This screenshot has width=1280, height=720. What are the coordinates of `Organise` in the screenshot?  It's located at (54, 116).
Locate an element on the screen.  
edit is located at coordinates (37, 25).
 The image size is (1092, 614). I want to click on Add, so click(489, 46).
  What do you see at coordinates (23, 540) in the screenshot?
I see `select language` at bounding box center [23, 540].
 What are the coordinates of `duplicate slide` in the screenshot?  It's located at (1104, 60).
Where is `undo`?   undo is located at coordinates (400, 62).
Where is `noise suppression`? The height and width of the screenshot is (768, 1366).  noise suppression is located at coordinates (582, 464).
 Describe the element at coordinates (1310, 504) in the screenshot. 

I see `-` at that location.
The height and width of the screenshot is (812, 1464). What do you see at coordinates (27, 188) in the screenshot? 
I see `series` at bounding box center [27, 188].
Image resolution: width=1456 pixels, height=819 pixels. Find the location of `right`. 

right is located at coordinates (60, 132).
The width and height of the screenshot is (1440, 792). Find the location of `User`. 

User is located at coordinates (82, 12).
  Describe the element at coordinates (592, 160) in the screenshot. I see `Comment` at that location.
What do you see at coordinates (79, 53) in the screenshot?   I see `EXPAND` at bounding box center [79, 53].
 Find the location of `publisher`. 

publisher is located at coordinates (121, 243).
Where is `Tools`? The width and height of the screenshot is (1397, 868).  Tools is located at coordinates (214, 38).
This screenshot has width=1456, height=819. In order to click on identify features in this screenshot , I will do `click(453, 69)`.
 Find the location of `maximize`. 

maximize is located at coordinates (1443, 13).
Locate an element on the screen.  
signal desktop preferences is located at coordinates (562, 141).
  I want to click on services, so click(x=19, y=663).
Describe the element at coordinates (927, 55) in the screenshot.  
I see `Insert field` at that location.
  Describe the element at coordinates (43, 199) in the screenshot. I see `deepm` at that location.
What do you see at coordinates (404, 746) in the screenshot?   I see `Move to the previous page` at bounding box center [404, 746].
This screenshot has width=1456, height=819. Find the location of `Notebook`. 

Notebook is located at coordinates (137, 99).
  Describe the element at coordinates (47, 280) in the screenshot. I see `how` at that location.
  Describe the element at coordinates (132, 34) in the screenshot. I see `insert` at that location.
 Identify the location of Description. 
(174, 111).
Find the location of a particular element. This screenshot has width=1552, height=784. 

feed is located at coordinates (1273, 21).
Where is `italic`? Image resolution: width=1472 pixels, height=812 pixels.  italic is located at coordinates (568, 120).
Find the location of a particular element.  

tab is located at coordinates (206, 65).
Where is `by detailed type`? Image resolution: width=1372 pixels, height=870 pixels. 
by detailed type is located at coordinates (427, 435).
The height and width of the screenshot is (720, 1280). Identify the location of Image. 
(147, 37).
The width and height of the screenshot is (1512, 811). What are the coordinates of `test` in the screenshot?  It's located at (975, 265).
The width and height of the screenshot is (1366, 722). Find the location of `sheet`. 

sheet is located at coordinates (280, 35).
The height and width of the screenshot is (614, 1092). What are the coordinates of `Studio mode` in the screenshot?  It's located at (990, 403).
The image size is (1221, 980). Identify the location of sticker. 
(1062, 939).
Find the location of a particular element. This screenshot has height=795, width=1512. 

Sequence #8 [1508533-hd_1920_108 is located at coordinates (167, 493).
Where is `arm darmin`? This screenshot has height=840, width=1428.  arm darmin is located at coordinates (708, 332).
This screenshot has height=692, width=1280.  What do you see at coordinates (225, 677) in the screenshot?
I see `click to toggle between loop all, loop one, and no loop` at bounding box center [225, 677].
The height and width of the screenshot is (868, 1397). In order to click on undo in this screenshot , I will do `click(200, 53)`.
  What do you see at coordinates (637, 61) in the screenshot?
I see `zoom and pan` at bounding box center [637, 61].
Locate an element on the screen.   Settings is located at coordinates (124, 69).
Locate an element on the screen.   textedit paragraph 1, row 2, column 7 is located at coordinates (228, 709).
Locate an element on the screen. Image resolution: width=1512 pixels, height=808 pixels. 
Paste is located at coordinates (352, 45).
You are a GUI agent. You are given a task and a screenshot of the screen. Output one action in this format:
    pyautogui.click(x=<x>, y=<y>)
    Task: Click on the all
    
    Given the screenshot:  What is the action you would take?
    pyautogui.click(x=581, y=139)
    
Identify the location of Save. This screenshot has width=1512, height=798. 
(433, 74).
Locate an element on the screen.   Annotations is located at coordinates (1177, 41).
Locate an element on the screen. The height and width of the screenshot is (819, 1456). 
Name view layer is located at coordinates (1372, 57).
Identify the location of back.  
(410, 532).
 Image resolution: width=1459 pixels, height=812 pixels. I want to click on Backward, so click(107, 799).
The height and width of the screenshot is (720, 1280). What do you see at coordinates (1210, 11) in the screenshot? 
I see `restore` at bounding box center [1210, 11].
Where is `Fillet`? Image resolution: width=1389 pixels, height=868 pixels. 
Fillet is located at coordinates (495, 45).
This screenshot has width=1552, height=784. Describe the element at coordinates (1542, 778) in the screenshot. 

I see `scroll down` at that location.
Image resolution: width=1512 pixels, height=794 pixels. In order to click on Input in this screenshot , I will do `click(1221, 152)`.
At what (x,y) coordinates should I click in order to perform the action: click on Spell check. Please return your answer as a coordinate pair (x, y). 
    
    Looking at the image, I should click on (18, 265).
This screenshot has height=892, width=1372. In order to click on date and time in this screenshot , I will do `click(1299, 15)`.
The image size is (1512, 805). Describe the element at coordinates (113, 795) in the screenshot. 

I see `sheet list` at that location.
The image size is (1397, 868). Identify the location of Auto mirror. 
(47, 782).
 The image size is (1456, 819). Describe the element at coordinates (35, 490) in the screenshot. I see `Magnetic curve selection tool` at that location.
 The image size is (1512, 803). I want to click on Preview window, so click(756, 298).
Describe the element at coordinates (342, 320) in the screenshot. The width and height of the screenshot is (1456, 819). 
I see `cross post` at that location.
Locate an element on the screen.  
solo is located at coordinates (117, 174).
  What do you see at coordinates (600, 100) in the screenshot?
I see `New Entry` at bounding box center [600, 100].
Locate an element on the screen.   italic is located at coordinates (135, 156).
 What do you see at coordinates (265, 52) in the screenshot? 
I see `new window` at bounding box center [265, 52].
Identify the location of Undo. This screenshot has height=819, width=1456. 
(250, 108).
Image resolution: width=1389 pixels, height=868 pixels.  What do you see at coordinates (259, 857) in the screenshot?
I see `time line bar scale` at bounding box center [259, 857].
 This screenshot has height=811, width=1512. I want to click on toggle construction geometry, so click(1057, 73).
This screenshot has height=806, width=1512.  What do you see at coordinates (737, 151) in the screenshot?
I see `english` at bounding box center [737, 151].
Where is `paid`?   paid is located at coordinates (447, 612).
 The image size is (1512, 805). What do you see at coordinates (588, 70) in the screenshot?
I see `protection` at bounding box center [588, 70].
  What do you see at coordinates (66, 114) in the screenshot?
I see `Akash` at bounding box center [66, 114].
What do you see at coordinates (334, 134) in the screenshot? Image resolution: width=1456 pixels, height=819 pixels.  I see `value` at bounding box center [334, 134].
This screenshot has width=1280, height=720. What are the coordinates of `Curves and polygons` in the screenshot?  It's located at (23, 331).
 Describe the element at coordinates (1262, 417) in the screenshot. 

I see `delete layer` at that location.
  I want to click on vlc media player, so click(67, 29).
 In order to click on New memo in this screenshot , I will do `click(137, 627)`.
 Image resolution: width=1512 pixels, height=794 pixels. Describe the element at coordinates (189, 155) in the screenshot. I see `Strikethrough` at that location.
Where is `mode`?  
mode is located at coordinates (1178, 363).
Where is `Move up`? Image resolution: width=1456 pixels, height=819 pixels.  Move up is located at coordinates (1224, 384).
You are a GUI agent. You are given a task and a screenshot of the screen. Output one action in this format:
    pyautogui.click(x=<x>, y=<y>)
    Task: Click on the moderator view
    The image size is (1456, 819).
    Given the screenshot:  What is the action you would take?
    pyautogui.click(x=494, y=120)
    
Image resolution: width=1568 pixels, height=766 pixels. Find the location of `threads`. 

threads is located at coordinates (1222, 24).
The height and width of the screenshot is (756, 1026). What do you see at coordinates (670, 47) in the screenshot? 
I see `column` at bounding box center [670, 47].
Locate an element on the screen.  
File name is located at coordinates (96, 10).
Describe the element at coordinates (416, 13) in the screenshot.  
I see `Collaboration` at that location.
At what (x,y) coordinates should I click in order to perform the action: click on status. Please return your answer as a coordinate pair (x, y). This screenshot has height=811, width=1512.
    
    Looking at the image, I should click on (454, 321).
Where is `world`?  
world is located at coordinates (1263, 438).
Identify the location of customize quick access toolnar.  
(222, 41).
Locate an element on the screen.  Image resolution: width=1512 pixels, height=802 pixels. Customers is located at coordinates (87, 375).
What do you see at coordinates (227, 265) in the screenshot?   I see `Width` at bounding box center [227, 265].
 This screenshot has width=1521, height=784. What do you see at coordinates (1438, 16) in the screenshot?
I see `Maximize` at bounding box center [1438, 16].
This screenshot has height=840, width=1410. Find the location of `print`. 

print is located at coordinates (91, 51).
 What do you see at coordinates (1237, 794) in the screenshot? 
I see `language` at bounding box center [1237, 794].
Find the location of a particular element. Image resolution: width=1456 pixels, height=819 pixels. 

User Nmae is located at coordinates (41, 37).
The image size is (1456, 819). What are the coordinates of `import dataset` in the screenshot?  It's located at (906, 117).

● **Stated task**
Gather every line of the records above that contains the string "particular", copying each such line in full. Case counts, so a line matches only where the letters agree in capitalization.

● **The result**
Find the location of a particular element. This screenshot has width=1552, height=784. 
Find the location of a particular element.  
Find the location of a particular element. This screenshot has height=795, width=1512. 
Find the location of a particular element. Image resolution: width=1456 pixels, height=819 pixels. 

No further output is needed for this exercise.